Transcribe the records that follow. Keep every word exactly, and drop the pictures.

========

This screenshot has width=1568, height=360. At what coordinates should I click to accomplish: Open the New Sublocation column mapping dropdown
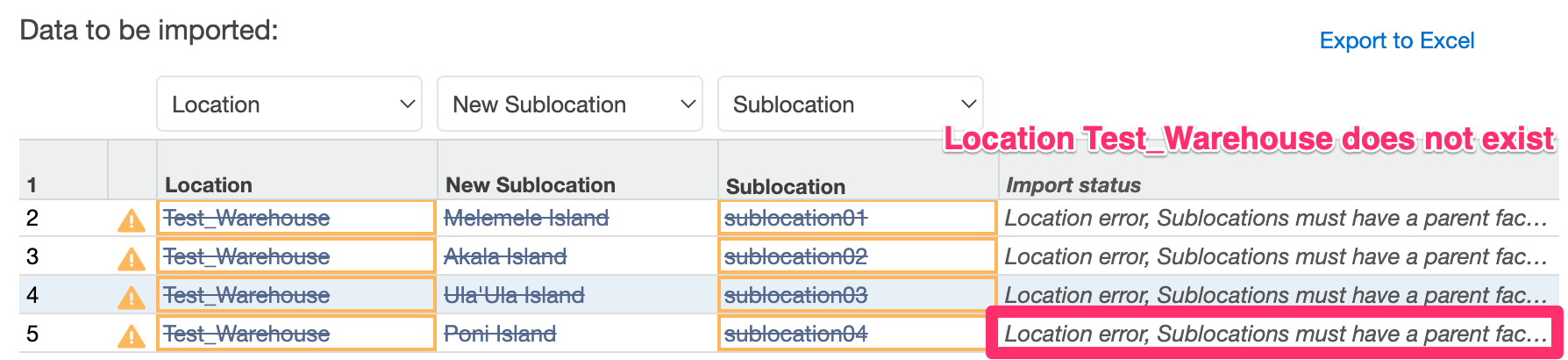[570, 104]
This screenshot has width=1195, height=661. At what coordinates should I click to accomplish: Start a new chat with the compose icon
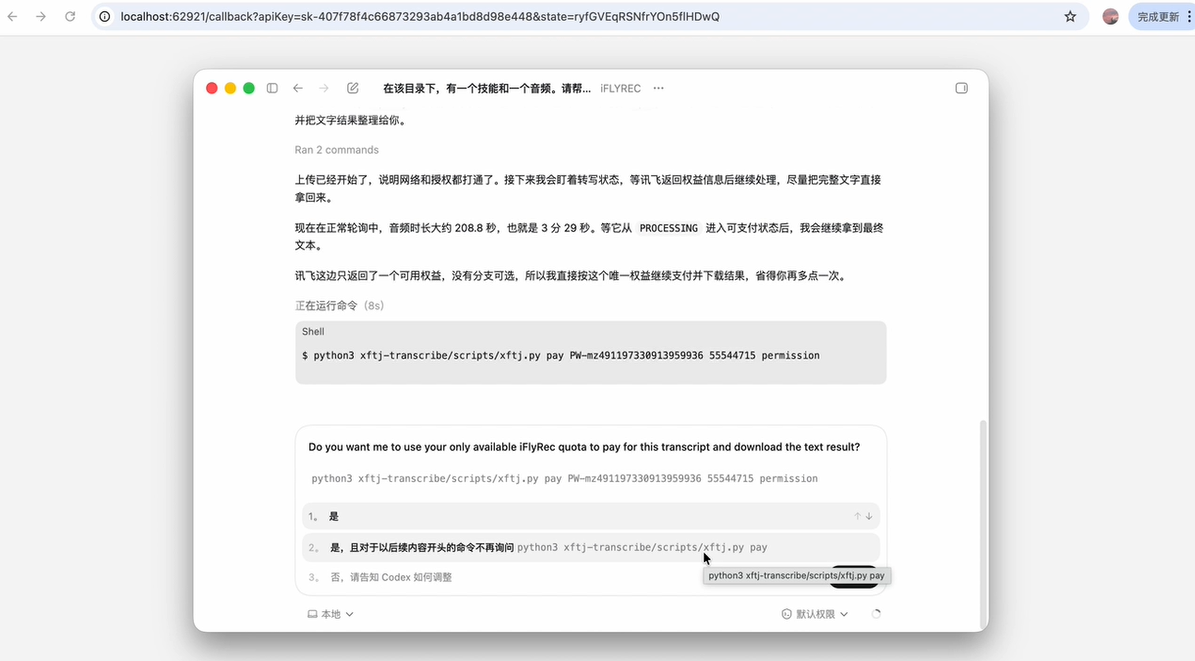(x=353, y=88)
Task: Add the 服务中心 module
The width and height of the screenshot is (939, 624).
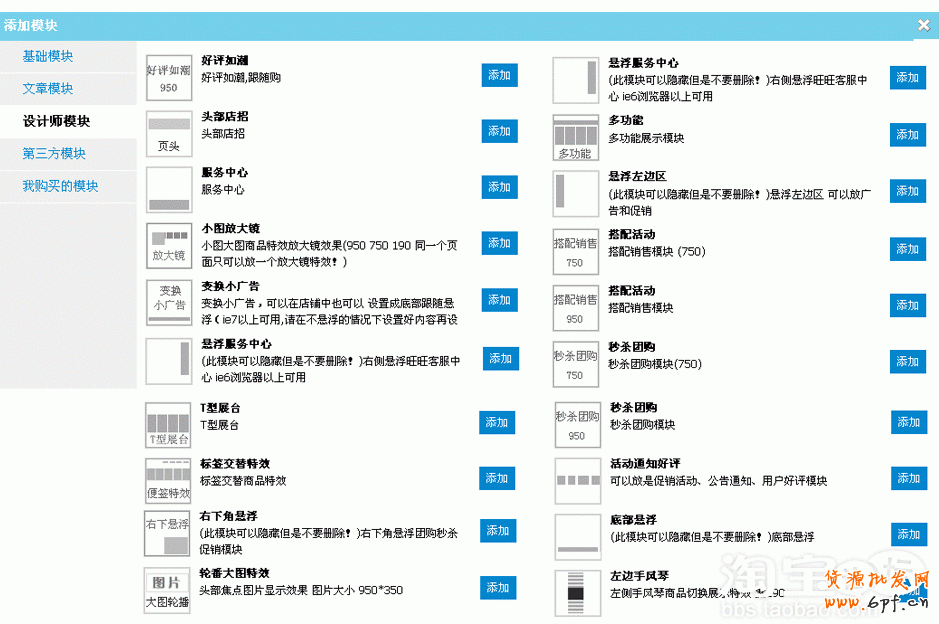Action: tap(500, 187)
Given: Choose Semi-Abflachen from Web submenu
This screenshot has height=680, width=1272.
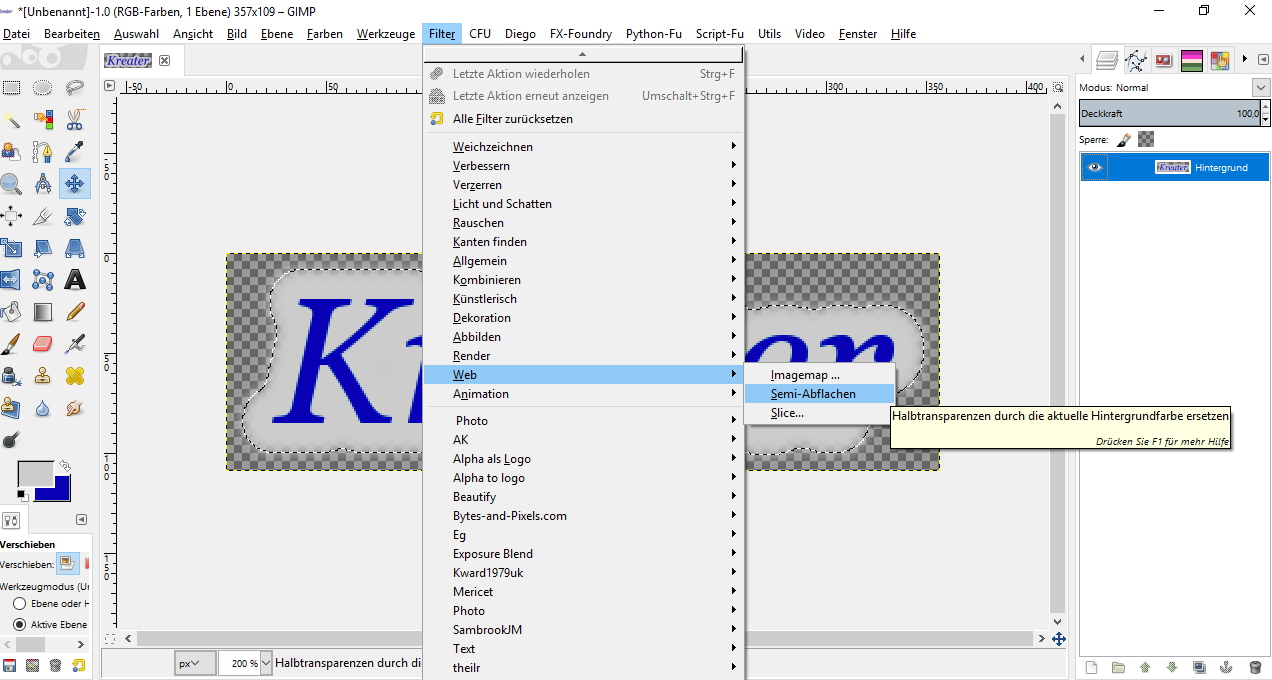Looking at the screenshot, I should (812, 394).
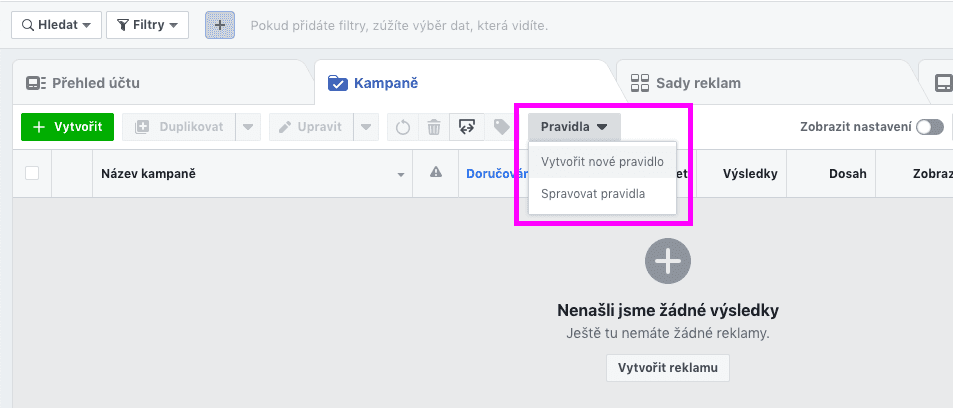Click the split test arrows icon
The height and width of the screenshot is (408, 953).
466,127
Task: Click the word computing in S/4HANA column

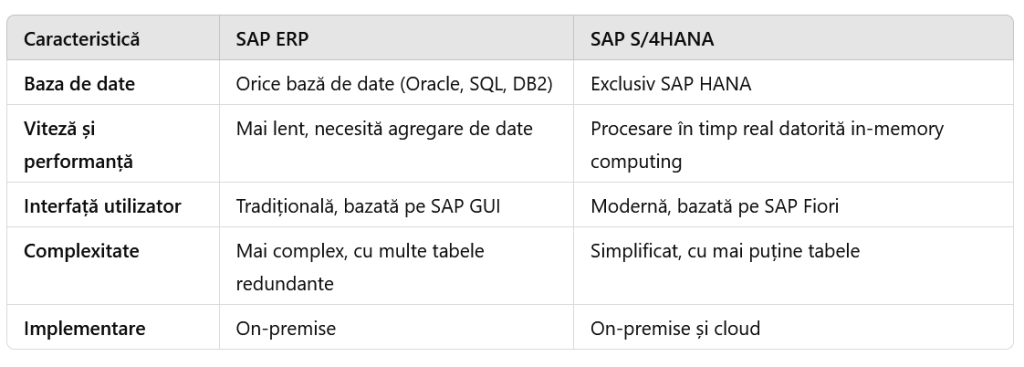Action: (x=636, y=162)
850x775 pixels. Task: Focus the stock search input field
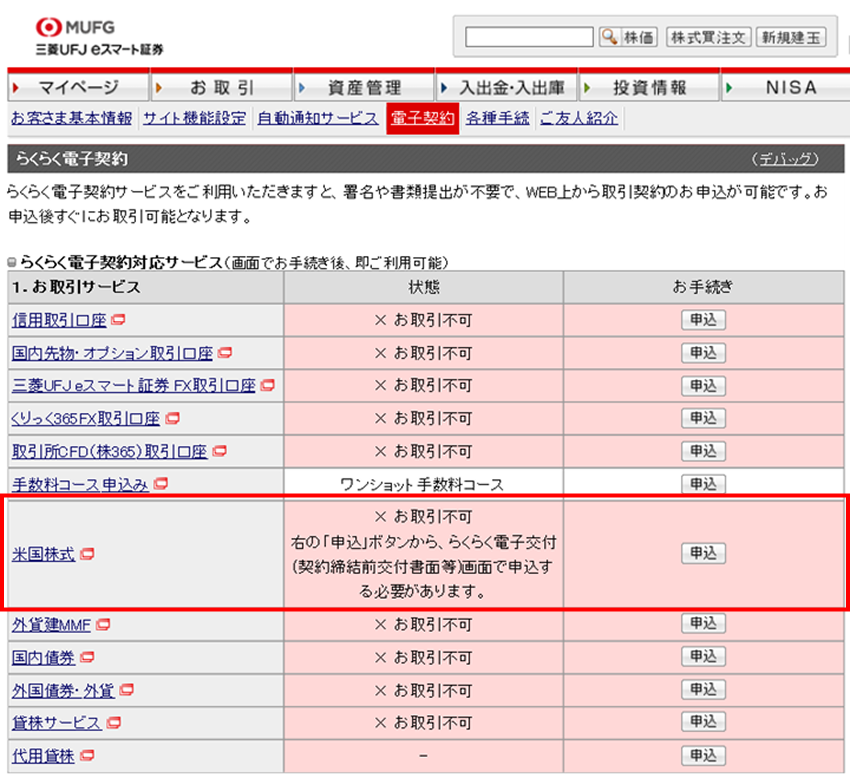529,37
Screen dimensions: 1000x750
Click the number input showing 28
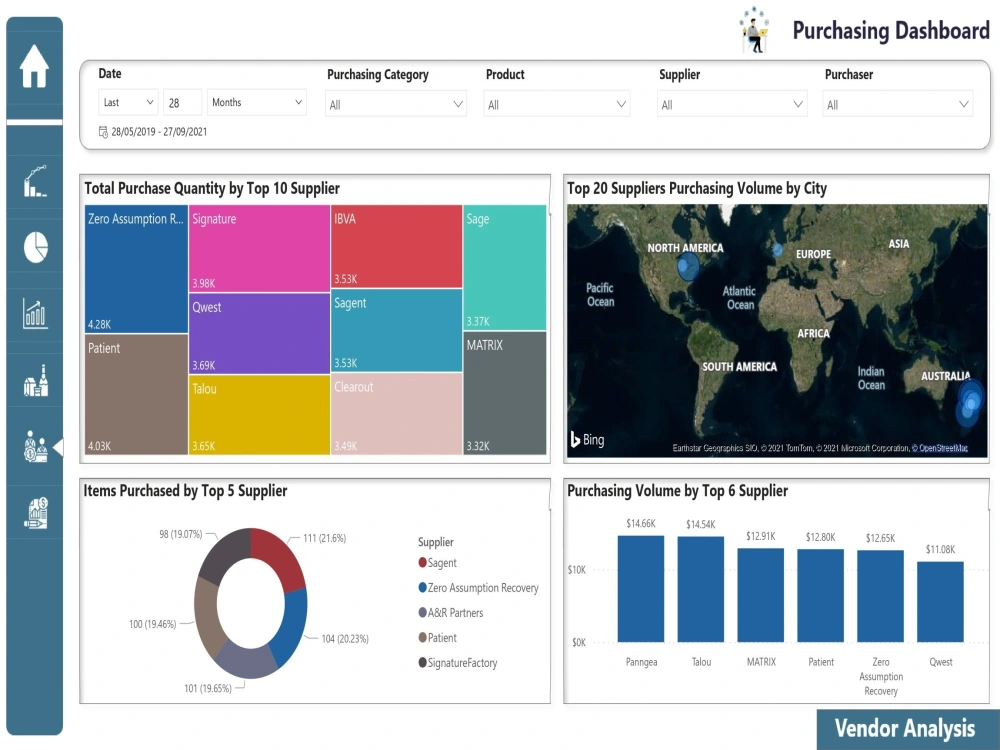181,102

========

• SOLUTION TO THE PROBLEM:
This screenshot has width=1568, height=360. At what coordinates should I click to accomplish: Open the New Sublocation column mapping dropdown
[570, 104]
This screenshot has width=1195, height=661. At what coordinates should I click to accomplish: Start a new chat with the compose icon
(x=353, y=88)
Task: Add the 服务中心 module
The width and height of the screenshot is (939, 624).
Action: tap(500, 187)
Given: Choose Semi-Abflachen from Web submenu
This screenshot has height=680, width=1272.
Looking at the screenshot, I should (812, 394).
Click the split test arrows icon
The height and width of the screenshot is (408, 953).
466,127
Task: Click the word computing in S/4HANA column

Action: (x=636, y=162)
850x775 pixels. Task: Focus the stock search input field
529,37
Screen dimensions: 1000x750
Click the number input showing 28
181,102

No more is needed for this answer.